> **GOAL OF THE EXERCISE**: Could you copy out, word for word, the part of the entries that opens with the line containing "Click luggage icon next to RO 6451" and closes with the line containing "Click the open", both of those lines included?

> **THE DATA**:
:::::

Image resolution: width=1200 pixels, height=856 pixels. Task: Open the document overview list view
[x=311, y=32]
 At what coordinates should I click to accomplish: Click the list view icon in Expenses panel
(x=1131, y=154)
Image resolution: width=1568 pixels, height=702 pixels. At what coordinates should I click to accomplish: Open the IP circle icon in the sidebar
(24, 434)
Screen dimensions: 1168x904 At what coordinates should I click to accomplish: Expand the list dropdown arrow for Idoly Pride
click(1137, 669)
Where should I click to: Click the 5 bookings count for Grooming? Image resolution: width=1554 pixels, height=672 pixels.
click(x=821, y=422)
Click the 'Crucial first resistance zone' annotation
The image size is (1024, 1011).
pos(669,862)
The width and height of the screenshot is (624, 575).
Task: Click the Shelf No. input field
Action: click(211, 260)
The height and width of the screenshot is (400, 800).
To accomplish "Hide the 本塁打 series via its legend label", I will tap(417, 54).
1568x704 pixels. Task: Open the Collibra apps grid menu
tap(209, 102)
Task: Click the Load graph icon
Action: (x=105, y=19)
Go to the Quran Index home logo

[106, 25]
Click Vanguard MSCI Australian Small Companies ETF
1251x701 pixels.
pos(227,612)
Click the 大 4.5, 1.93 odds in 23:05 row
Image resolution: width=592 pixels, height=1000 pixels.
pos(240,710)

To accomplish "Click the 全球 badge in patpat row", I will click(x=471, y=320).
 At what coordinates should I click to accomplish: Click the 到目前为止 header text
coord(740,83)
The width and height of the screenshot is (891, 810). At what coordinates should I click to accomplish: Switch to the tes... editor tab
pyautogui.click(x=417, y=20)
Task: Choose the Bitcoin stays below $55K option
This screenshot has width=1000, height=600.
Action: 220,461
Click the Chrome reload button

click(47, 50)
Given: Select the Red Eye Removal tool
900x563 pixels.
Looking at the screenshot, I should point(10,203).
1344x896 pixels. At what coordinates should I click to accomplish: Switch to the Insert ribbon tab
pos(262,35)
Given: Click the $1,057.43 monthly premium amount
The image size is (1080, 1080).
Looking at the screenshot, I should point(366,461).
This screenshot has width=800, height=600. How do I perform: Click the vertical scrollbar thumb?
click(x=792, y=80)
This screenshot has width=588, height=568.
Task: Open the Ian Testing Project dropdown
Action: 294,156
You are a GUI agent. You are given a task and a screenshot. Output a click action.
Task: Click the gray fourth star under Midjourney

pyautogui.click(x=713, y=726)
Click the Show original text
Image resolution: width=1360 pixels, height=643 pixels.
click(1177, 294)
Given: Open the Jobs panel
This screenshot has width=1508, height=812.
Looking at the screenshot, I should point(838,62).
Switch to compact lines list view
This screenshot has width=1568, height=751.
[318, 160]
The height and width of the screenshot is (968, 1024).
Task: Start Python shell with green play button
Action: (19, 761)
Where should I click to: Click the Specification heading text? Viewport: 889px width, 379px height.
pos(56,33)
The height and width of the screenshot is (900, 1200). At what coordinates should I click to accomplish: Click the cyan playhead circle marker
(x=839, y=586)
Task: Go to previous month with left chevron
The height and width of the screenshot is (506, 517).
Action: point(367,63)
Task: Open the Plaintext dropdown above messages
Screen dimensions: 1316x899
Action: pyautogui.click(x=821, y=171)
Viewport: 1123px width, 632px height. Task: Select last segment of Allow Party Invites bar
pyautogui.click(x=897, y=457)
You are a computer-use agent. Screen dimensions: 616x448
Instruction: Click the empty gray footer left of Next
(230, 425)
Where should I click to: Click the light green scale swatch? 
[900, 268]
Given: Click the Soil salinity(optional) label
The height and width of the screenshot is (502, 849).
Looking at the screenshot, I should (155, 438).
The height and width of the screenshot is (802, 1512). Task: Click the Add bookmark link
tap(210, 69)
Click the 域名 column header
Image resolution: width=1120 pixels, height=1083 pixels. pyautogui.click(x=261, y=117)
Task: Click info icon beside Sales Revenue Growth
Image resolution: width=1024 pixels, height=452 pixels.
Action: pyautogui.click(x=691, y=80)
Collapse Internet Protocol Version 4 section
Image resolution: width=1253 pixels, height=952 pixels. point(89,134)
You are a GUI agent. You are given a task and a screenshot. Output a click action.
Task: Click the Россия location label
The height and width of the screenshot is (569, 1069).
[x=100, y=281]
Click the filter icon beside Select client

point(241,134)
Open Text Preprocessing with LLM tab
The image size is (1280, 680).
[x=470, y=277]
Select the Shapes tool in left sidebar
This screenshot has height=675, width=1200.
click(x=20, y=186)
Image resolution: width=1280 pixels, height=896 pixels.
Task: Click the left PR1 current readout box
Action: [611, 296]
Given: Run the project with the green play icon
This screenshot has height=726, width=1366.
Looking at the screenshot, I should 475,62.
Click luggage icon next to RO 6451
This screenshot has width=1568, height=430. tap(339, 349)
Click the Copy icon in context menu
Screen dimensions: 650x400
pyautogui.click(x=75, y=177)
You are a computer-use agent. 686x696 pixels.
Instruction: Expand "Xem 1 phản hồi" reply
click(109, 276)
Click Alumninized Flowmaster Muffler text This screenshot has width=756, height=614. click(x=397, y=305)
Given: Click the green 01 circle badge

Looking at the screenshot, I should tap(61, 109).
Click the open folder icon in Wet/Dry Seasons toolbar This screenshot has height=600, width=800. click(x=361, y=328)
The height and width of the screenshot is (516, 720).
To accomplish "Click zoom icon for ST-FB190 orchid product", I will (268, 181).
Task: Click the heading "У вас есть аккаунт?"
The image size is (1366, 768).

:::::

> **FINISHED ANSWER**:
Click luggage icon next to RO 6451
This screenshot has width=1568, height=430. tap(339, 349)
Click the Copy icon in context menu
Screen dimensions: 650x400
pyautogui.click(x=75, y=177)
You are a computer-use agent. 686x696 pixels.
Instruction: Expand "Xem 1 phản hồi" reply
click(109, 276)
Click Alumninized Flowmaster Muffler text This screenshot has width=756, height=614. click(x=397, y=305)
Given: Click the green 01 circle badge

Looking at the screenshot, I should tap(61, 109).
Click the open folder icon in Wet/Dry Seasons toolbar This screenshot has height=600, width=800. click(x=361, y=328)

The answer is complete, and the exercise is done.